After 7 months of medical and surgical appointments, I am finally settling in. Looking back, it all seems a blur– did I really go through all of that? Get diagnosed with Stage 1 Breast Cancer? Go through 2 separate surgeries followed by 4 weeks of intense radiation treatment?
We all know the answer is “Yes!” Had you asked me one year ago if I could have imagined this, I would have said, “Absolutely not. Not in my wildest of dreams!” But life throws us curve balls that we don’t always see coming. Gentle wake-up calls nudge us to stay awake and not get lulled into a sense of complacency. These nudges then become bangs on the head until we finally listen to what our bodies are telling us.
As I reflect back on this medical journey, I can honestly say that I am grateful. Grateful for all of the skilled doctors and nurses who took care of me, my radiologist who called me alerting me of the mammographic findings that night and the ancillary providers who guided me through each step. Last, and not least, I am grateful for my patients. Your letters, notes, prayers and wishes kept me going even through the toughest of times. Knowing that I had a solid support system in place gave me courage and confidence to make it through. No matter what the challenge, you were there to catch me if I fell.
After being diagnosed with cancer, sitting in the gown on the other side of examination table and being vulnerable have given me a deeper sense of empathy for my patients. With this diagnosis, it’s not only made me a better doctor but also a better person.
It’s made me a better doctor by keeping me humbled knowing that I didn’t have all of the answers – I needed to rely on others for their expertise. I had to give up control and trust that all would work out, one way or another. Feeling the pain of intravenous needles inserted in my arm, undergoing biopsies of my breast and recovering from surgeries, all made me keenly aware of what many of my patients have endured. Feeling completely spent at the end of the day while having my radiation treatments allowed me to see how the body needs its rest, no matter how much we might try to fight it. These, as well as many other lessons, have taught me to treat my patients with the highest respect and understanding.
As a person, this adventure had opened my eyes to what I was doing with my life. I was working way too hard, trying to take care of my mom from afar, managing her caregivers and making a new website, all while continuing with my busy office practice. One could say I was on auto-pilot, moving frenetically through each day oblivious to my body, my surroundings and the stress that engulfed me. Whatever your faith or belief in the universe, this experience opened my eyes to glare at the stark reality of the situation. I was human. I was not immune to disease and I needed to deal with this diagnosis.
Many times, we may resort to denial, pretending that it’s not really happening to us. This leads to a potentially more forceful blow which knocks us off our feet forcing us to acknowledge the truth about our health.
I am now seeing what is truly important in life. Our lives are filled with material things, from fancy cars to resplendent houses to extravagant possessions. Many of us may be swept into the current of keeping up with the Jones’. Yes, having enough money is important in some ways . Yet, these physical possessions are fleeting and can be taken away with a blink of an eye. What is of paramount significance, and not financially dependent, is the relationship with ourselves and our health. Without our health, we cannot fully experience the richness of our relationships with our family, our friends and those that surround us. The moments of laughter, joy at seeing a baby born, or basking in the pride of seeing your nephew graduate Summa Cum Laude from college- these are experiences that money can never buy. Without our health, we could not participate and indulge in these experiences that weave the fabric of our lives. I think about the gift of travel to a foreign country, taking a cooking class at Sur la Table or jumping out of an airplane at 13,000 feet! None of these could have occurred without a sound mind and body. Some might say, I wasn’t of sound mind with the skydiving decision and I might agree. I won’t be doing that again and am grateful to have done it and cross that line off on my bucket list.

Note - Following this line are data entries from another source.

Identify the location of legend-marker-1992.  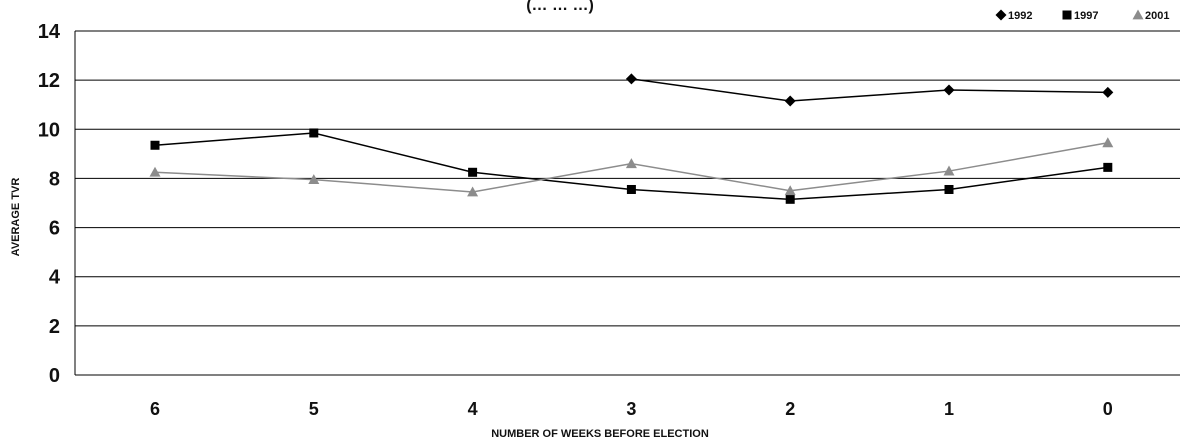
(1001, 15).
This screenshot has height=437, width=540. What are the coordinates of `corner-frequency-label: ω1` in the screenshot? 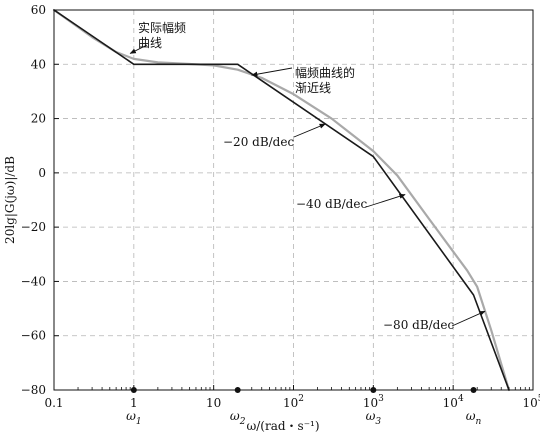 It's located at (134, 418).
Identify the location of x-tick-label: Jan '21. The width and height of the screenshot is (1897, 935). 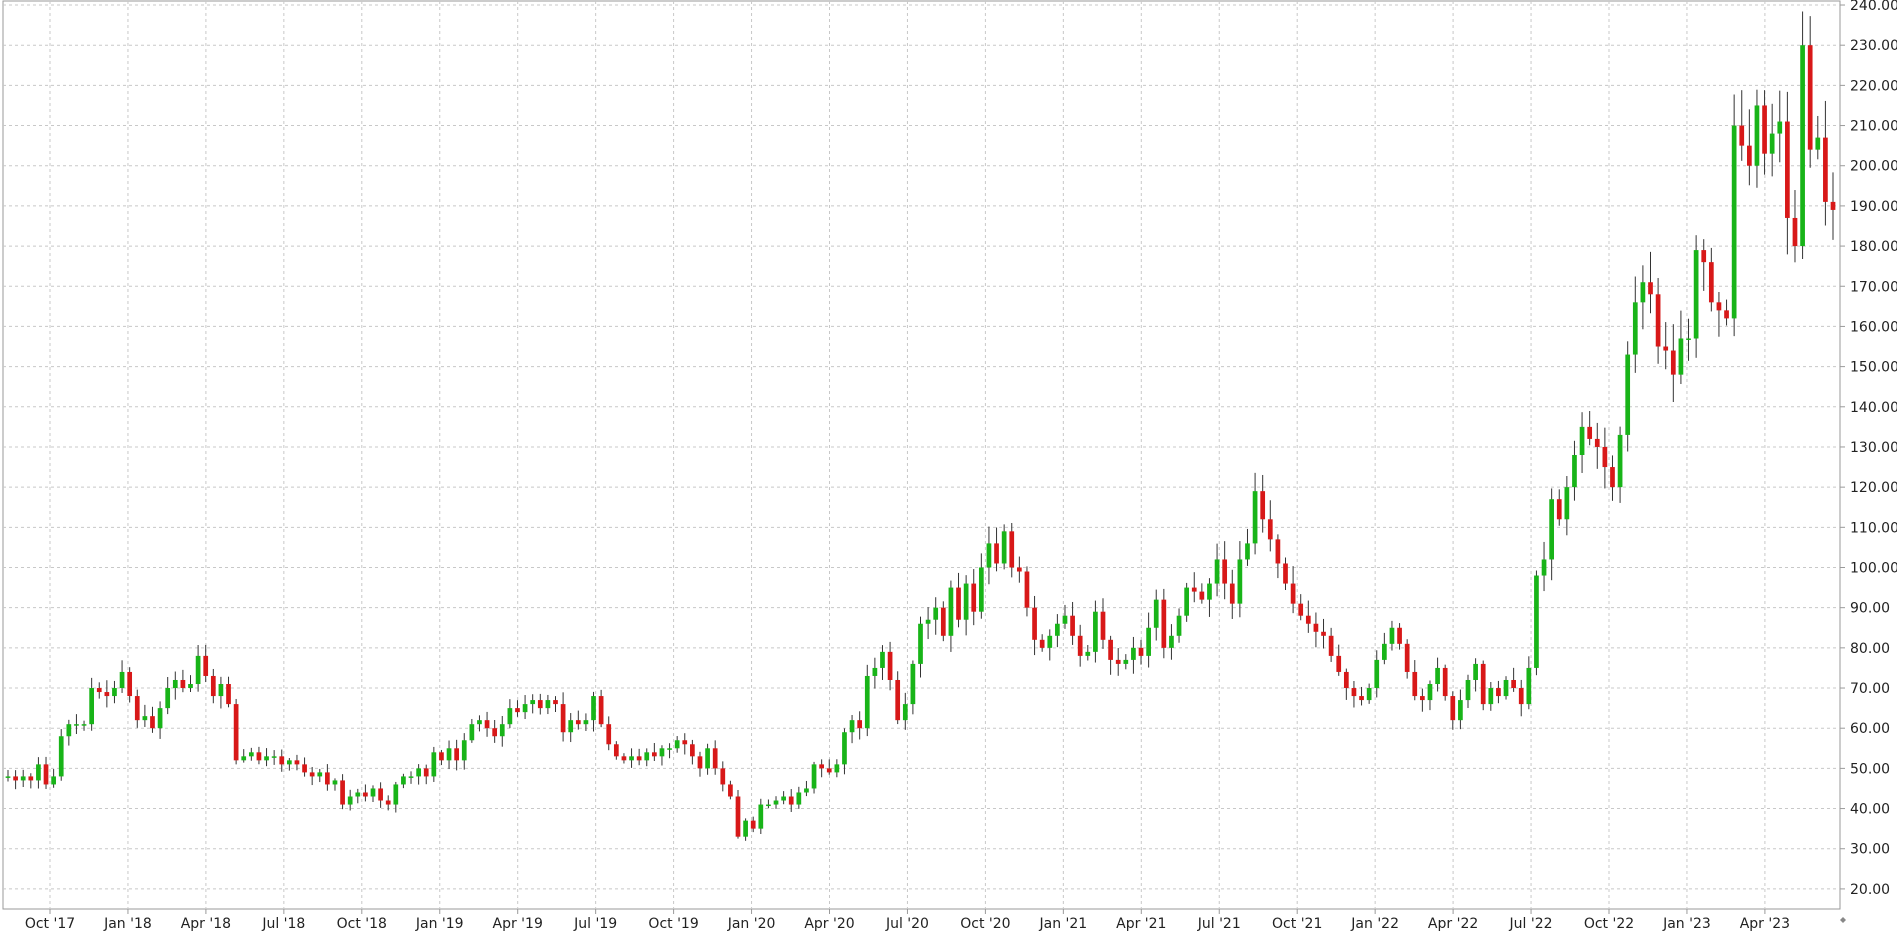
(1062, 924).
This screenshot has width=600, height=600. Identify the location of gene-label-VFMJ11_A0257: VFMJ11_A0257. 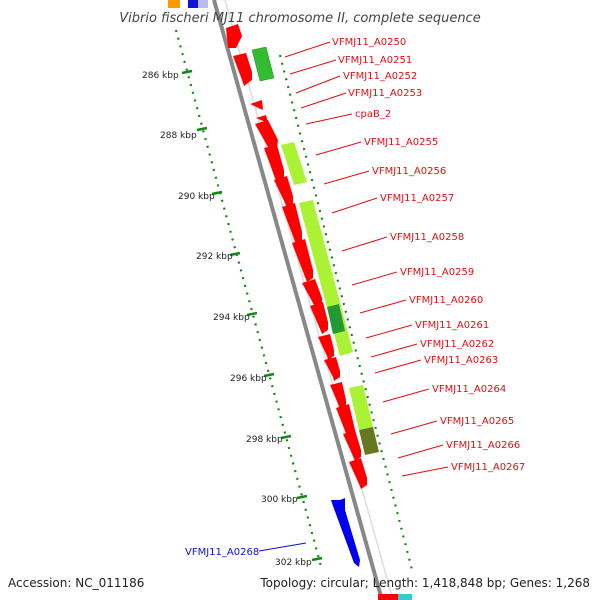
(417, 198).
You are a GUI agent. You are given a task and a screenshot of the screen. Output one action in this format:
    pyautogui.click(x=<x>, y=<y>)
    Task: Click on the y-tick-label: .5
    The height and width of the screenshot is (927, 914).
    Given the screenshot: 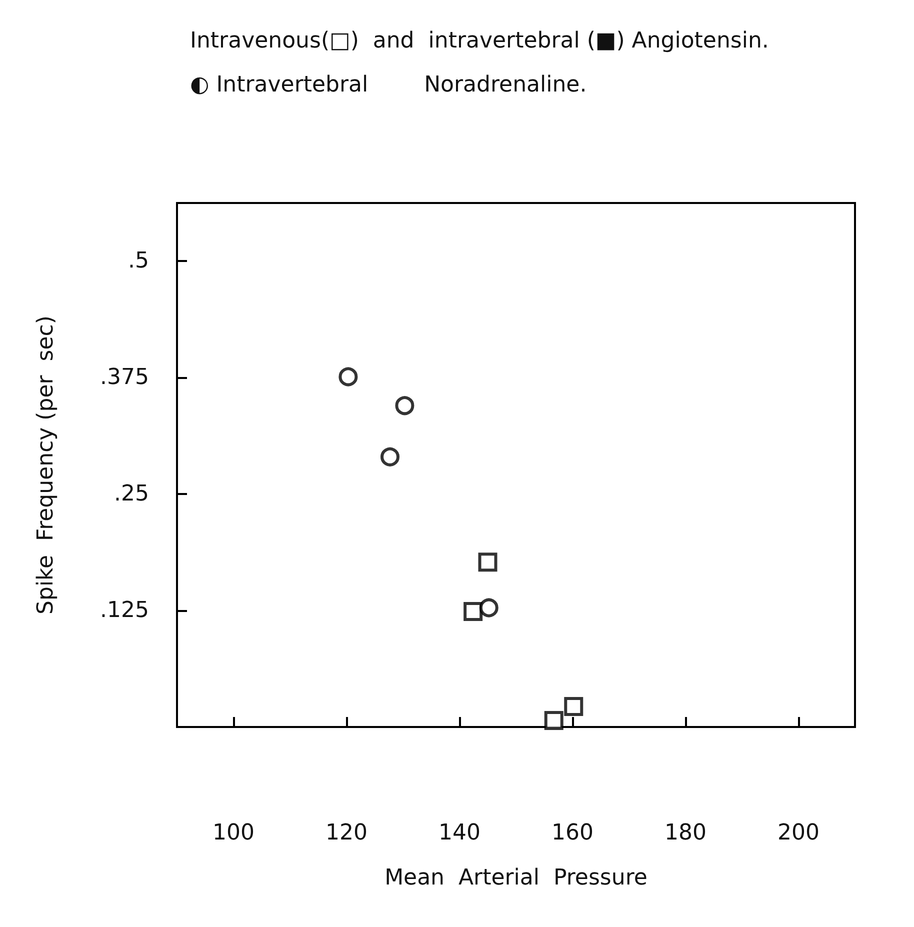 What is the action you would take?
    pyautogui.click(x=138, y=261)
    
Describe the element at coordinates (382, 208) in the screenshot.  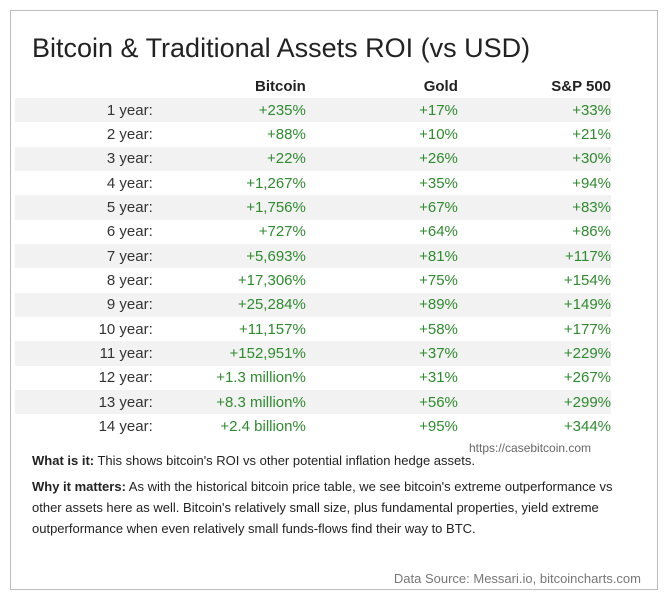
I see `gold-roi-cell: +67%` at that location.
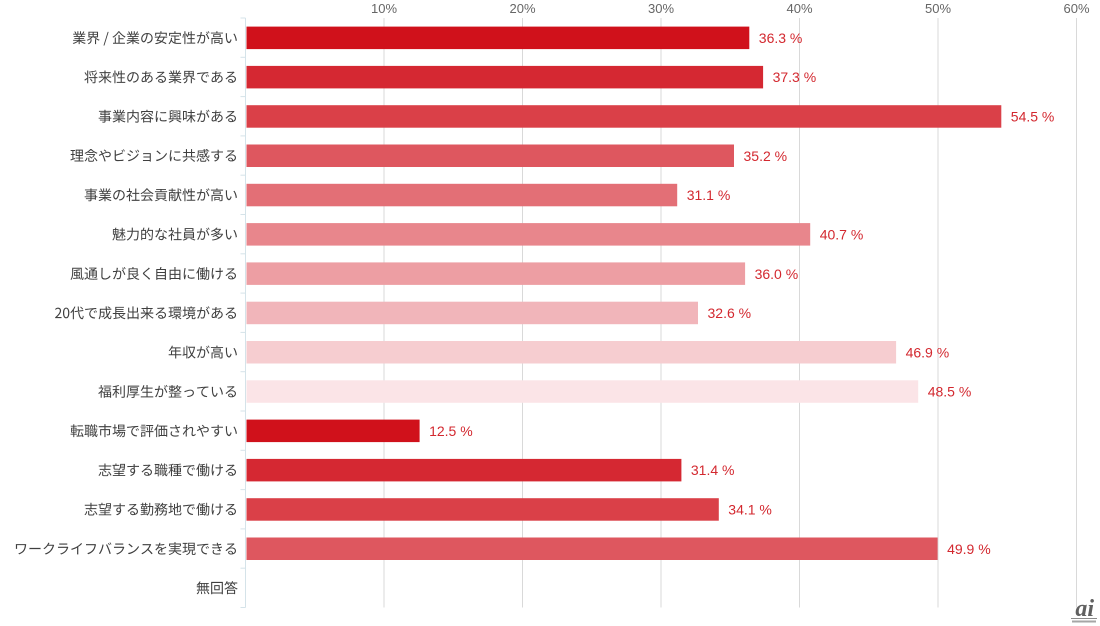 The width and height of the screenshot is (1100, 626). I want to click on svg-text: 50%, so click(938, 8).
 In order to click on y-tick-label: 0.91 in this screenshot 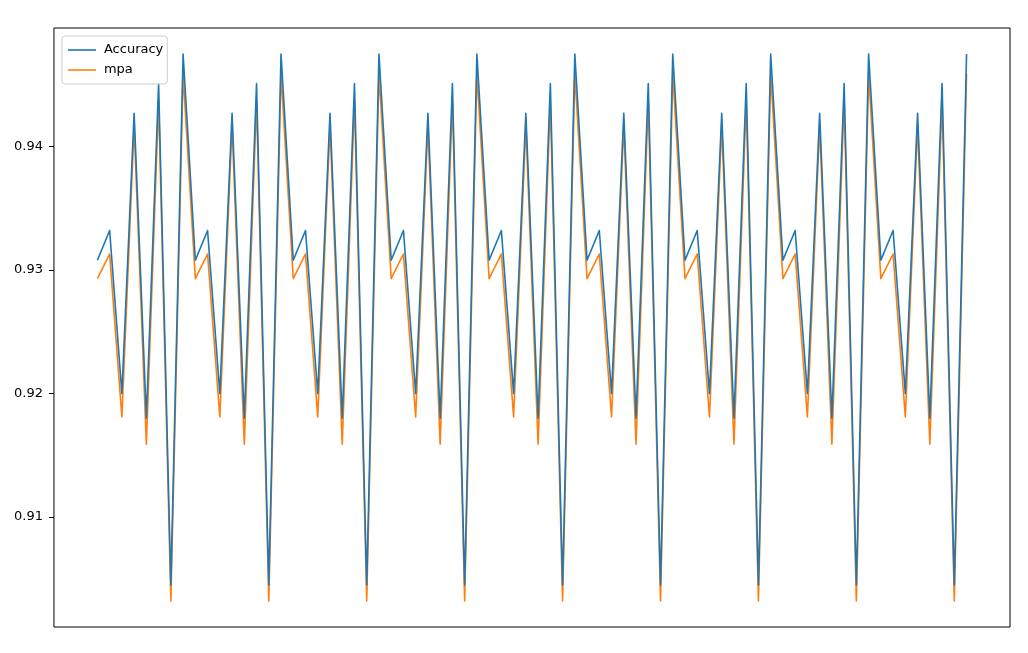, I will do `click(28, 516)`.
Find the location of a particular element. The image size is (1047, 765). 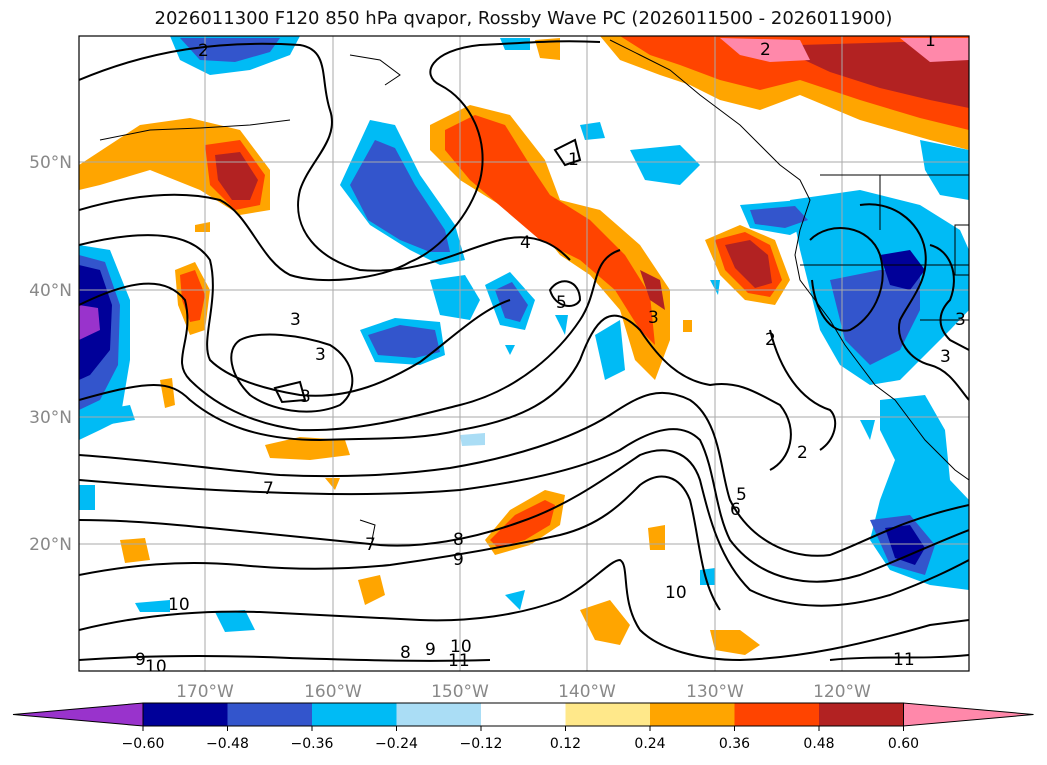

lon-tick: 120°W is located at coordinates (842, 692).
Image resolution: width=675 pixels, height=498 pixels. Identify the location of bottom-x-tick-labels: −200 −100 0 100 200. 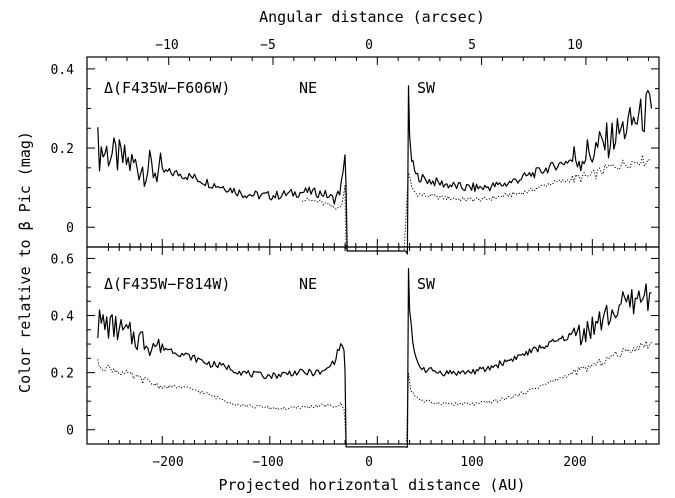
(369, 462).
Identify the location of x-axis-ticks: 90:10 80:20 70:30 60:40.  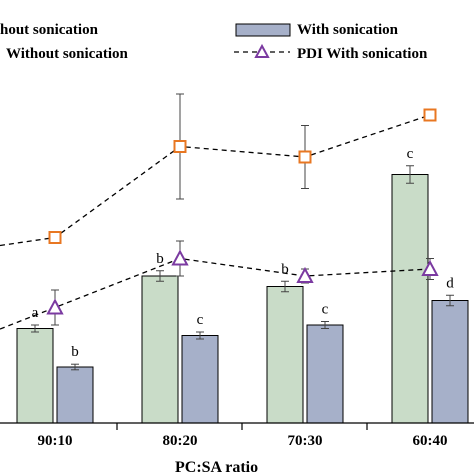
(243, 436).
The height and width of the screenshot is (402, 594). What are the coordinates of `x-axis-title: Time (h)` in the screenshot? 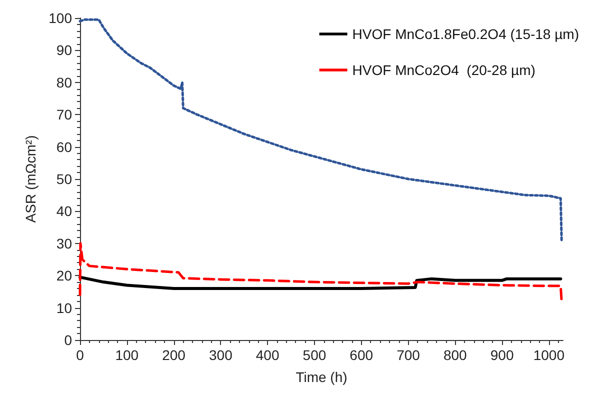 It's located at (322, 377).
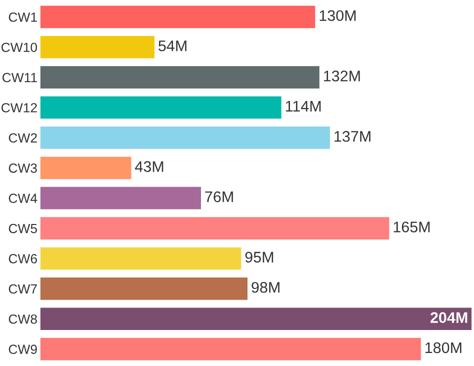 This screenshot has width=474, height=366. I want to click on y-tick-label: CW5, so click(22, 229).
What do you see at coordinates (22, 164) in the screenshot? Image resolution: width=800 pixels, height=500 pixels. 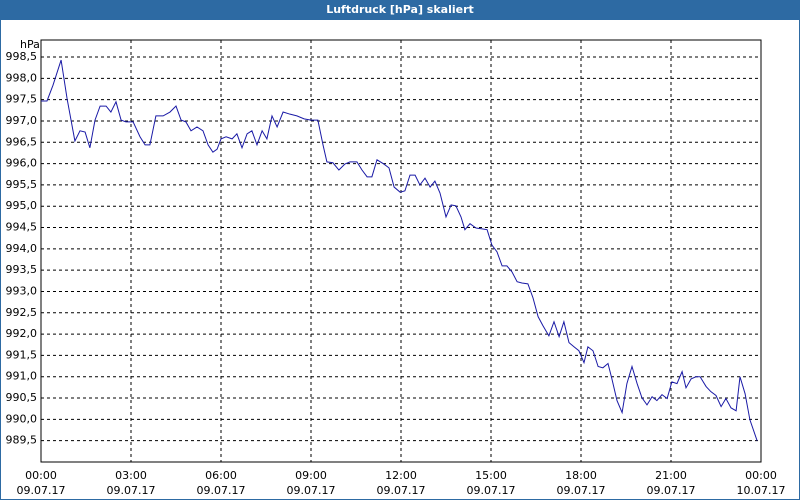 I see `y-tick-label: 996,0` at bounding box center [22, 164].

Through this tumultuous journey, I have become calmer. I’m less likely to sweat the small stuff. I’m learning to take life in stride. In February, I made the decision to move my mother from Mammoth Lakes to a nearby memory care center in Oceanside. Here she is also more calm, secure and being well taken care of. Knowing that she is being bathed, given her proper daily medication and participating in social activities has removed a huge load of stress that laid heavily on my body. I’m able to spend more time with her – watching her smile as we draw or sing during music therapy.
I’m learning to give myself time off – time to get a facial once a month, time off on weekends to just “be” and NOT “be working” on multiple projects. Having experienced an all-inclusive vacation at a beautiful destination resort in May was another eye-opener –I learned that I didn’t have to do everything. I could be the passive recipient of being cared for and let go of the guilt that had thwarted me over the years. Yes, now I deserve this pleasure and indulgence and have another week booked in late October for the same. Woo hoo – I am so looking forward to that!
Ultimately, in the end, it is our responsibility to take care of ourselves. If we don’t, who will? That endless to-do list will always be there. Life’s stressors such as financial concerns, our parent’s ailing health, and lack of time, will constantly surround us. But there is some good news, we have a choice. A choice to focus on things we can control and those we cannot.
I hope that this post inspires you to live every day to its fullest. Be kind to others around you – and most importantly, be kind to yourself!